If you set the Root Reference, you would not get the choice so unset that if it is.
I have an orchestration which is receiving messages from the message box of type XmlDocument. The messages have promoted properties and I am including the property schema in my project so that I may filter on them (a separate application is creating these messages). I am then assigning the untyped message to a typed message (I am not altering the name space) via a standard message assignment shape e.g.
MsgAgressoNewStarters = MsgXmldoc;
I am then outputting the message to a file location. However when I do this the property schema is also outputted.
How can I prevent this? I have tried filters etc.
Thanks
10th May 2012
I think I am possibly going about this the wrong way perhaps if I describe the full scenario you may be able to spot my deliberate mistake ;)
We are using BizTalk 2010.
I have a BizTalk application which talks to a 3rd party generic webservice that returns reports from one of our systems. This application is activated via the scheduled adapter which sends an XML document containing two values, the report name and the interface it is for. The web service returns the report as a string on a single XML node, this string in its self is an XML document. I then load this string into a message of type System.Xml.XmlDocument. There is no way of telling from the format of the data what report or for what interface this message is for. I need to send this message to the messagebox for it to be picked up by any number of related biztalk applications.
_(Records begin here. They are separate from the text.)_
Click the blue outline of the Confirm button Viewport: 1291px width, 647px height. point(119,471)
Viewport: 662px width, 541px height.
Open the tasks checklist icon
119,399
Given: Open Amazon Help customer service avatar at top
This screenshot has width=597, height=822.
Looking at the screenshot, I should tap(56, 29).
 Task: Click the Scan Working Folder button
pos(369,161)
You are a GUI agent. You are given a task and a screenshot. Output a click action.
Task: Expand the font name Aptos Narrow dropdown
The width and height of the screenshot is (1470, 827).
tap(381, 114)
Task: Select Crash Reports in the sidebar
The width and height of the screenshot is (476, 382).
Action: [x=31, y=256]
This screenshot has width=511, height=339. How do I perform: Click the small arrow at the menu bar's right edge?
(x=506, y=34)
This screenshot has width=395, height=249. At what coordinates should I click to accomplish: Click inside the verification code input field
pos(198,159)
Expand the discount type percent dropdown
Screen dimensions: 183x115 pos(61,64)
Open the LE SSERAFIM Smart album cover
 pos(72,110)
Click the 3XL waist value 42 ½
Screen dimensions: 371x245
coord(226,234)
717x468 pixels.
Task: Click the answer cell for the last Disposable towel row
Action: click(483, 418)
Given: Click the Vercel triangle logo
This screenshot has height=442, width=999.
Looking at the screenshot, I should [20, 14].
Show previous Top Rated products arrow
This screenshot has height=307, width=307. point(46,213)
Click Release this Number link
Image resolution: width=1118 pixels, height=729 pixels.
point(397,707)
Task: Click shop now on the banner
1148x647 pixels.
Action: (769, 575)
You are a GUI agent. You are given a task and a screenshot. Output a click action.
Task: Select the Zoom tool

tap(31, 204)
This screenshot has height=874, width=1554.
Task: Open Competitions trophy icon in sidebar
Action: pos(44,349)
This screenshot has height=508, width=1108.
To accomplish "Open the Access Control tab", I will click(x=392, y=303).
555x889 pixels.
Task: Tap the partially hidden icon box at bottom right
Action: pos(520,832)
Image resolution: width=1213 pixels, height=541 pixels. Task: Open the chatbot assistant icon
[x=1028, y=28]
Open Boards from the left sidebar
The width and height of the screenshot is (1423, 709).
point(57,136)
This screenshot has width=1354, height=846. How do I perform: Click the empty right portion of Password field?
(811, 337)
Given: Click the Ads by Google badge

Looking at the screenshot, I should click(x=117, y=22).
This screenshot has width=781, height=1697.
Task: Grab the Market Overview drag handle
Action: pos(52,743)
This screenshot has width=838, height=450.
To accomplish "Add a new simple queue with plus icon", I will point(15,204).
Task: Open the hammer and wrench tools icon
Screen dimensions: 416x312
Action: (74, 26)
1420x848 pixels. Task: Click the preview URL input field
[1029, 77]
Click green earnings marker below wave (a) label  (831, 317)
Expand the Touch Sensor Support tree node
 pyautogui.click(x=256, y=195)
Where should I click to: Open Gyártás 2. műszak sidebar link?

So far I have tried creating a correlation set with the two values (from a property schema) & used that as the initialising correlation set on the send shape. I have then used the same property schema on another BT application to filter the message. This works but for some reason I get two messages, one being the XML which activities the orchestration which has the same fields as the property schema & correlation set. BizTalk doesn't seem to be able to tell the difference between them although they are structurally different and this is where my problem starts.
I am now thinking of creating a multipart message in the report application one part being the XmlDocument and the other being a header with the values I wish to route on.
Hope that makes some kind of sense.
I've actually now answered my own question, because both messages have the same properties I am inadvertently subscribing to both, d'oh!
Let's say I have a flat file containing incoming messages. Where would the appropriate place be to inject the logic that takes identifying information from the message and sets primary key properties to link it to internal record IDs. For example, to map a customer's version of order ID into our internal order ID.
Sounds like you are looking to do a conversion of the incoming id to the internal id before sending the further along.
There are multiple places to do this.
You could do it in a pipeline component that either reads directly from its run-time configuration or from a database. You could also do it in a orchestration.
The easiest and most suitable place to do is probably however in a transformation map. Just make sure not to hard-code the transformation table (what id maps to one of you internal ids) as these usually change a lot. Have the map do a lookup ion a database for example to find the matching id.
Doing these kind of tasks in a map compared to the other options gives you a bit more flexibility as you can then apply the map directly in receive or send port. So if you don't need to do any workflow based logic you can use a messaging pattern and skip any orchestrations (always preferable).
I would consider doing this type of conversion in a map.